→ Texte de la page
-------------------------
Lors du dernier cycle d’évaluation, en 2023, l’Afrique devait obtenir un score global de 9,29 sur 10 pour être considérée comme « sur la bonne voie ». Aucun pays n’a atteint ce seuil. En moyenne, les États du continent ont obtenu en moyenne seulement 4,56 sur 10. Cela signifie qu’aucun d’entre eux n’est en bonne voie pour tenir l’ensemble de ses engagements. Ce rapport a constitué un signal d’alarme fort, appelant les dirigeants à passer à l’action.

Mais tout n’est pas perdu. La Déclaration de Kampala fixe les prochaines étapes clés et des objectifs mesurables pour la décennie à venir, jusqu’en 2035. Elle invite les pays à intégrer ces nouveaux plans d’investissement à leurs priorités nationales d’ici 2028. Cette déclaration élargit la vision du CAADP pour englober l’ensemble du système alimentaire — production, transformation, commerce, nutrition, gestion des déchets — et pas seulement l’agriculture, afin de lutter efficacement contre la faim, de créer des emplois et d’améliorer les conditions de vie.
-------------------------
Entrées de position des items:
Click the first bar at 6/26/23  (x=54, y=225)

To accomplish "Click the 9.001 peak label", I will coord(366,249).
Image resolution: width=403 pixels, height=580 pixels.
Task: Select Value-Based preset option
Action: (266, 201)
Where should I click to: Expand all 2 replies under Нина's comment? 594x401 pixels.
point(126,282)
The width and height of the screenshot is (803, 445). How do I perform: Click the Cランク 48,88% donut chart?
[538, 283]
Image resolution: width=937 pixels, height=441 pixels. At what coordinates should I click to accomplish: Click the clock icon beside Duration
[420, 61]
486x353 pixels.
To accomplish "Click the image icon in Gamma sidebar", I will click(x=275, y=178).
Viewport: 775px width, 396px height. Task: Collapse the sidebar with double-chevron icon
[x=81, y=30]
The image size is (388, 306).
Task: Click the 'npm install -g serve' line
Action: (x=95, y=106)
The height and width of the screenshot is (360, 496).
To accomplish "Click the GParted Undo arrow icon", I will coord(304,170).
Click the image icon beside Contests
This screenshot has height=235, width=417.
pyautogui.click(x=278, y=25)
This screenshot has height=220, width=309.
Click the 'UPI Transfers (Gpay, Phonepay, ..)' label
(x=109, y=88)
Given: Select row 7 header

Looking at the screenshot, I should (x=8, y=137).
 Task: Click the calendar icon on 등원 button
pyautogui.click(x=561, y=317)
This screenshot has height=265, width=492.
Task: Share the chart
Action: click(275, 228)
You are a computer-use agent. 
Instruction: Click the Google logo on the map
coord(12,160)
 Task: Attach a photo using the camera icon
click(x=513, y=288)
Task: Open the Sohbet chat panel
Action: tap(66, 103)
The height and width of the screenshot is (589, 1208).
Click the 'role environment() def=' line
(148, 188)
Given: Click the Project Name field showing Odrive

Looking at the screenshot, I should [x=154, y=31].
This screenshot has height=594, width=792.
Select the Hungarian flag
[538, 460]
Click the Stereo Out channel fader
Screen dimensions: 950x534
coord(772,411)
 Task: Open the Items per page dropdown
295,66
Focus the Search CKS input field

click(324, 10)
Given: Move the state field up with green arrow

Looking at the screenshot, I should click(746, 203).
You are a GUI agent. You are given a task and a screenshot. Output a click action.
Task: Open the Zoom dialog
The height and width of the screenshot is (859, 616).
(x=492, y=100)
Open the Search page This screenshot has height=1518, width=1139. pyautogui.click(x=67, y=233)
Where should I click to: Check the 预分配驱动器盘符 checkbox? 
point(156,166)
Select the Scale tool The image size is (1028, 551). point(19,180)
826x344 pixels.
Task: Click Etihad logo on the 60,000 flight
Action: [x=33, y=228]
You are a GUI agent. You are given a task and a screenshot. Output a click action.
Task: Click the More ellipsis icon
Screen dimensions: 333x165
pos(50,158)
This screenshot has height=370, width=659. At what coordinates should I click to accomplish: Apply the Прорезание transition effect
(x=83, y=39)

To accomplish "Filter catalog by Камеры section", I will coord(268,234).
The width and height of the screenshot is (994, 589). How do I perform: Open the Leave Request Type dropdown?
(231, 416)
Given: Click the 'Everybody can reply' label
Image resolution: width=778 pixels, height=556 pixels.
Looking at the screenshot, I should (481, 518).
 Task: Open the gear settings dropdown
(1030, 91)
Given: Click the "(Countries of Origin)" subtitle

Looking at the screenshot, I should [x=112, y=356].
-------------------------
→ Tâches à réaliser
- A) Pouvez-vous reproduire, dans le texte sur la Déclaration de Kampala, le passage qui s'ouvre sur les mots « Lors du dernier » et se termine par « passer à l’action. » ?
- B) Pouvez-vous reprendre le texte sur la Déclaration de Kampala là où il s'arrête et en écrire la suite ?
Les items forment un matériau à part, indépendant du texte sur la Déclaration de Kampala.

→ Réponses attendues
- A)
Lors du dernier cycle d’évaluation, en 2023, l’Afrique devait obtenir un score global de 9,29 sur 10 pour être considérée comme « sur la bonne voie ». Aucun pays n’a atteint ce seuil. En moyenne, les États du continent ont obtenu en moyenne seulement 4,56 sur 10. Cela signifie qu’aucun d’entre eux n’est en bonne voie pour tenir l’ensemble de ses engagements. Ce rapport a constitué un signal d’alarme fort, appelant les dirigeants à passer à l’action.

- B)
Au final, le PDDAA s’impose comme un cadre politique essentiel pour impulser de réels changements. En encourageant les dirigeants africains à investir dans l’agriculture et à bâtir des systèmes alimentaires résilients, le PDDAA trace la voie vers un avenir où chaque citoyen pourra manger à sa faim, travailler et s’épanouir.

Cet article a été rendu possible grâce au soutien de l’Alliance for Green Revolution in Africa et de l’African Foods Systems Forum.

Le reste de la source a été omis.